See my movements. Dance
in the stillness. Holding on
with arms wide open…”

doubt the blue in the sky
but never doubt,
that i see and feel

with you, with me
with the way it shall be

© copyright 2018 mac tag/cowboy coleridge all rights reserved

of you, i knew
of once ago,
i miss
but
the pull
of solitude
harder to resist

she was pretty
blonde hair, blue eyes
great hands and smile
she asked where i was from,
and when told, said;
i thought i should know you

but what to do with that
nothin’ ventured, nothin’ gained
but nothin’ suits right now
is it thus so,
how a poet’s heart breaks

© copyright 2017 mac tag/cowboy Coleridge all rights reserved

like the wind she broke
when she saw the sage

he let her have
a couple of miles
of free runnin’
on the open trail,
then coaxed her in

his thoughts turned
to how they used
to ride together

he gazed out
on the purple lines
of the pass
and shut his eyes

© copyright 2016 Mac tag/cowboy Coleridge all rights reserved

 

Oscar Wilde
Oscar Wilde Sarony.jpg

Photograph taken in 1882 by Napoleon Sarony

Today is the birthday of Oscar Fingal O’Flahertie Wills Wilde (Dublin; 16 October 1854 – 30 November 1900 Paris); playwright, novelist, essayist, and poet.  After writing in different forms throughout the 1880s, he became one of London’s most popular playwrights in the early 1890s.  He is remembered for his epigrams, his novel The Picture of Dorian Gray, his plays, as well as the circumstances of his imprisonment and early death.

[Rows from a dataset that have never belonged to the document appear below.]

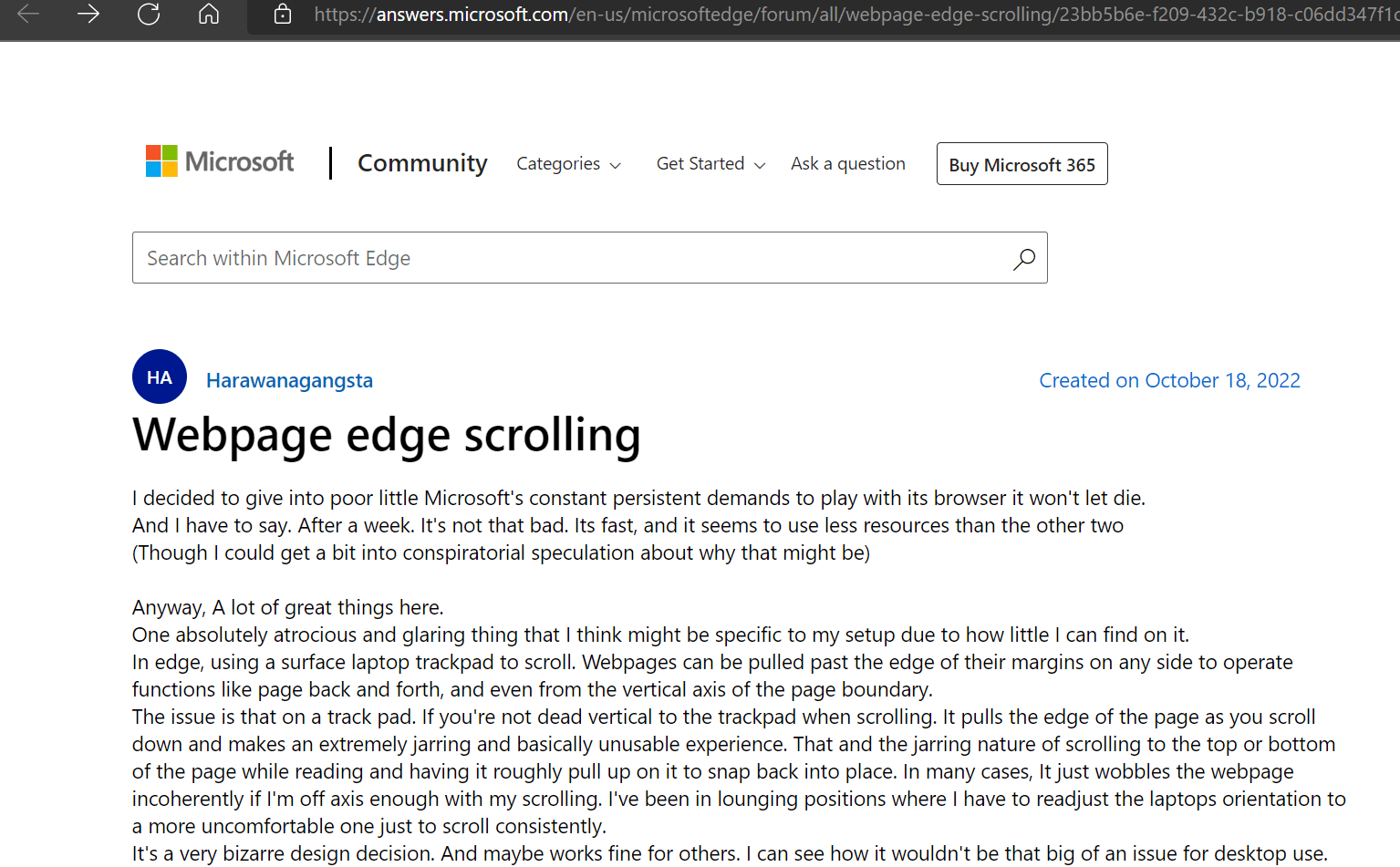This screenshot has width=1400, height=867.
Task: Click the Microsoft four-square logo
Action: (x=160, y=160)
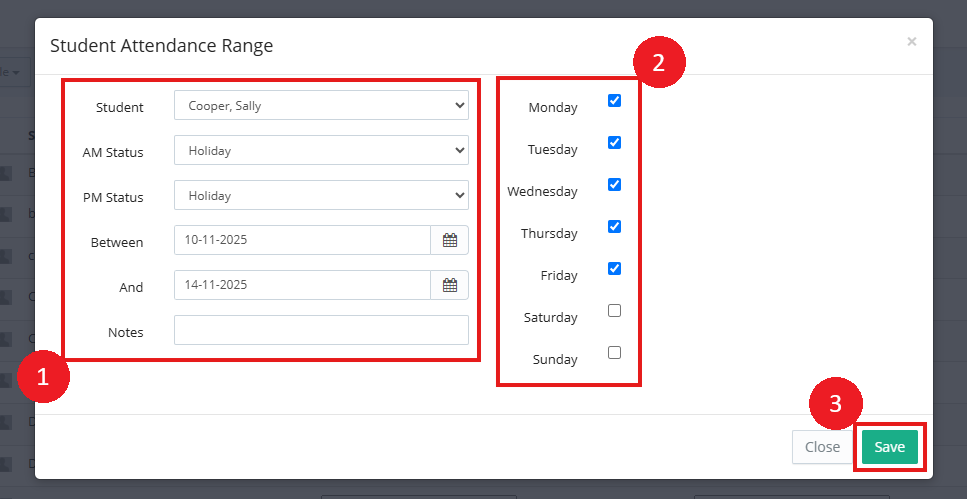Toggle the Wednesday checkbox off
This screenshot has width=967, height=499.
(614, 185)
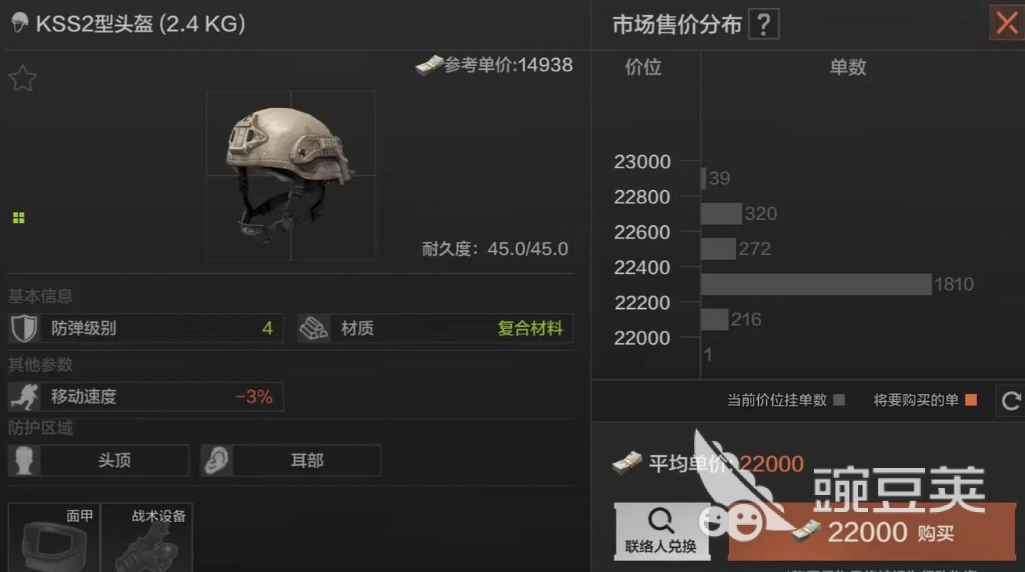Click the 当前价位挂单数 gray legend swatch
The width and height of the screenshot is (1025, 572).
click(x=839, y=400)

As a spokesman for aestheticism, he tried his hand at various literary activities: he published a book of poems, lectured in the United States and Canada on the new “English Renaissance in Art”, and then returned to London where he worked as a journalist.  Known for his biting wit, flamboyant dress and stimulating conversation, Wilde became one of the best-known personalities of his day.

At the turn of the 1890s, he refined his ideas about the supremacy of art in a series of dialogues and essays, and incorporated themes of decadence, duplicity, and beauty into his only novel, The Picture of Dorian Gray (1890).  He wrote Salome (1891) in French in Paris but it was refused a licence for England due to the absolute prohibition of Biblical subjects on the English stage.  Unperturbed, Wilde produced four society comedies in the early 1890s, which made him one of the most successful playwrights of late Victorian London.

At the height of his fame and success, while his masterpiece, The Importance of Being Earnest (1895), was still on stage in London, Wilde had the Marquess of Queensberry prosecuted for libel.  The Marquess was the father of Wilde’s lover, Lord Alfred Douglas.  The charge carried a penalty of up to two years in prison.  The trial unearthed evidence that caused Wilde to drop his charges and led to his own arrest and trial for gross indecency with men.  After two more trials he was convicted and imprisoned for two years’ hard labour.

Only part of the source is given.